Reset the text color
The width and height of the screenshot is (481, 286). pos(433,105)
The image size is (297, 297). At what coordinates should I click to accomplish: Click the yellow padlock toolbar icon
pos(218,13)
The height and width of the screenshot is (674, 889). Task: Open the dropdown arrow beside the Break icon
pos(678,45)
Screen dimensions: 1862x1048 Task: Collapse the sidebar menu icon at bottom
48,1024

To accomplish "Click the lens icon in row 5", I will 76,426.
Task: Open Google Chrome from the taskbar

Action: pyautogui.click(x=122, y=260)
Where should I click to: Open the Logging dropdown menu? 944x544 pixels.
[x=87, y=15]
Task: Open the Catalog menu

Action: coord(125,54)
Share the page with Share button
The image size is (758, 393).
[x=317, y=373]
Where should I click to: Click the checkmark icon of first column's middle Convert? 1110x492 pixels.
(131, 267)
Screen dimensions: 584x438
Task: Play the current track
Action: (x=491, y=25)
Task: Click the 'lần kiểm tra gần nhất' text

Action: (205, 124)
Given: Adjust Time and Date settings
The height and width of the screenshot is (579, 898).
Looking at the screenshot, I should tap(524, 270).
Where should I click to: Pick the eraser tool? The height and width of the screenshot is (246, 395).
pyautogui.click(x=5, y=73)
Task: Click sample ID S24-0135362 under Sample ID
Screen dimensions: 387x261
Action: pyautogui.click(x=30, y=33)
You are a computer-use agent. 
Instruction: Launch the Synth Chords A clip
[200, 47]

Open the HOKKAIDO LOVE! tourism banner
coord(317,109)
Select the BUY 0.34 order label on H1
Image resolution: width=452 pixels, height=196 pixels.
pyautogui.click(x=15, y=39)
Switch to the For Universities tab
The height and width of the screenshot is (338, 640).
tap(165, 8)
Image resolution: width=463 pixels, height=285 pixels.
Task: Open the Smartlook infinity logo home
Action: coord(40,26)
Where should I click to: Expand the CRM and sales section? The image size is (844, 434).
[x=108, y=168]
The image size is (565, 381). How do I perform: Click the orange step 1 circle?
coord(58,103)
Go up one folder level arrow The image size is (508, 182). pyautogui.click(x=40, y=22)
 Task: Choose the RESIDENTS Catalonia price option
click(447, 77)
.....
■ WHAT YOU SHOULD DO
Write out the data above once more, exactly as it reads.

■ ANSWER
Reset the text color
The width and height of the screenshot is (481, 286). pos(433,105)
The image size is (297, 297). At what coordinates should I click to accomplish: Click the yellow padlock toolbar icon
pos(218,13)
The height and width of the screenshot is (674, 889). Task: Open the dropdown arrow beside the Break icon
pos(678,45)
Screen dimensions: 1862x1048 Task: Collapse the sidebar menu icon at bottom
48,1024

To accomplish "Click the lens icon in row 5", I will 76,426.
Task: Open Google Chrome from the taskbar

Action: pyautogui.click(x=122, y=260)
Where should I click to: Open the Logging dropdown menu? 944x544 pixels.
[x=87, y=15]
Task: Open the Catalog menu

Action: coord(125,54)
Share the page with Share button
The image size is (758, 393).
[x=317, y=373]
Where should I click to: Click the checkmark icon of first column's middle Convert? 1110x492 pixels.
(131, 267)
Screen dimensions: 584x438
Task: Play the current track
Action: (x=491, y=25)
Task: Click the 'lần kiểm tra gần nhất' text

Action: (205, 124)
Given: Adjust Time and Date settings
The height and width of the screenshot is (579, 898).
Looking at the screenshot, I should tap(524, 270).
Where should I click to: Pick the eraser tool? The height and width of the screenshot is (246, 395).
pyautogui.click(x=5, y=73)
Task: Click sample ID S24-0135362 under Sample ID
Screen dimensions: 387x261
Action: pyautogui.click(x=30, y=33)
You are a computer-use agent. 
Instruction: Launch the Synth Chords A clip
[200, 47]

Open the HOKKAIDO LOVE! tourism banner
coord(317,109)
Select the BUY 0.34 order label on H1
Image resolution: width=452 pixels, height=196 pixels.
pyautogui.click(x=15, y=39)
Switch to the For Universities tab
The height and width of the screenshot is (338, 640).
tap(165, 8)
Image resolution: width=463 pixels, height=285 pixels.
Task: Open the Smartlook infinity logo home
Action: coord(40,26)
Where should I click to: Expand the CRM and sales section? The image size is (844, 434).
[x=108, y=168]
The image size is (565, 381). How do I perform: Click the orange step 1 circle?
coord(58,103)
Go up one folder level arrow The image size is (508, 182). pyautogui.click(x=40, y=22)
 Task: Choose the RESIDENTS Catalonia price option
click(447, 77)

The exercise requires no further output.